Priorité 1 : Le bien-être social pour tous. Santé, protection sociale, éducation, nutrition, eau potable, cadre de vie, sport… Ces domaines reviennent en force. Le programme insiste sur l’accès universel et de qualité. Par exemple, il évoque la nécessité de renforcer les filets sociaux, d’améliorer la couverture maladie et de lutter contre la malnutrition, surtout chez les enfants. L’éducation est présentée comme un levier majeur pour l’avenir, avec un accent sur la formation technique et professionnelle.
« Plus loin, ensemble » -Programme 2026-2033
Priorité 2 : Une économie diversifiée et compétitive. Agriculture, industrie et commerce, énergie, infrastructures et transports, tourisme, arts et culture, artisanat, inclusion financière… L’ambition est claire : ne plus dépendre seulement du coton et du port de Cotonou, mais créer de la valeur ajoutée partout. Le texte mentionne la mise en place progressive de six pôles de développement territorial, pour transformer les potentialités locales (agricoles, touristiques, artisanales…) en opportunités concrètes de revenus et d’emplois, en particulier pour les jeunes et dans les zones rurales.
« Plus loin, ensemble » -Programme 2026-2033
Priorité 3 : La cohésion nationale et la sécurité. Libertés et démocratie, médias, paix et justice, finances publiques, administration, décentralisation, sécurité et défense, diplomatie… Le programme défend un État de droit fort. Il rappelle les avancées des dix dernières années : alignement des mandats électoraux, réforme du système partisan, quota de 24 % minimum de femmes à l’Assemblée nationale (passé de 6 à au moins 28 députées), création du Sénat, incrimination des violences basées sur le genre, modernisation de l’identité nationale via la digitalisation, etc.
« Plus loin, ensemble » -Programme 2026-2033
Parmi les nouveautés proposées : des dialogues citoyens itinérants annuels pour la reddition de comptes, avec élus locaux, chefs traditionnels, leaders religieux, organisations de femmes et de jeunes ; un renforcement de la participation citoyenne dans les politiques publiques ; une modernisation du processus électoral (dématérialisation pour plus de transparence) ; une gouvernance numérique équilibrée (cybersécurité sans atteinte aux libertés).
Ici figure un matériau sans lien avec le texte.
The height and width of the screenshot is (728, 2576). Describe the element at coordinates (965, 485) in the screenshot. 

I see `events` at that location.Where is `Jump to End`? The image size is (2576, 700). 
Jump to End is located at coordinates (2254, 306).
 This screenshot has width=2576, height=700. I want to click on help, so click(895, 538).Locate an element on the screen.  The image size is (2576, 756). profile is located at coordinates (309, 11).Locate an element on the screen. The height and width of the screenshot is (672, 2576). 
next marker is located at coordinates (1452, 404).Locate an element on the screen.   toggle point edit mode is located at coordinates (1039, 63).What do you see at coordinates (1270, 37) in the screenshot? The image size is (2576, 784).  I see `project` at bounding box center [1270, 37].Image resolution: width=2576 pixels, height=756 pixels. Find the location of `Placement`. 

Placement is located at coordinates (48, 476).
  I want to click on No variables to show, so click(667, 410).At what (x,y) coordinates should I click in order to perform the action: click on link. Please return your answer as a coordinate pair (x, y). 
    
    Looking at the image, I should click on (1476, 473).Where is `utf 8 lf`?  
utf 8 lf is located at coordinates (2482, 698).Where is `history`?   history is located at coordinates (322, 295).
La technologie est traitée comme un levier transversal, pour fluidifier les services publics, réduire la corruption et rapprocher l’État des citoyens.
Une campagne sous le signe de la jeunesse et de l’unité
Romuald Wadagni répète souvent que la jeunesse – plus de 60 % de la population a moins de 25 ans – est « notre atout principal ». Lors de ses interventions, il met en avant la confiance à accorder aux jeunes, tout en valorisant l’expérience accumulée ces dernières années. Le duo Wadagni-Talata associe compétence technique et ancrage géographique (Mariam Chabi Talata, figure du Nord).
Le contexte politique reste tendu. L’opposition dénonce un système de parrainage qui exclut les voix dissidentes. Paul Hounkpè se présente comme une alternative modérée, plaidant pour le dialogue. Mais avec un seul rival officiel, le scrutin s’annonce dominé par la majorité sortante.
Vers le 12 avril : un scrutin qui dira si la continuité convainc
Le 21 mars 2026 n’était pas seulement une présentation de programme ; c’était un rendez-vous pour mobiliser. La salle était pleine, les réseaux sociaux bruissaient de hashtags #PlusLoinEnsemble, #RoW2026, #Bénin2026. Wadagni y a réaffirmé que le développement doit profiter à chacun, « où qu’il soit ».
Reste à voir si ce message de continuité rassurante, porté par un bilan économique solide mais critiqué sur le plan de l’inclusion et des libertés, convaincra les électeurs. Le Bénin, stable institutionnellement dans une région troublée, mise sur la rigueur et la cohésion pour avancer. Le 12 avril dira si « plus loin, ensemble » résonne comme une promesse crédible pour les Béninoises et Béninois.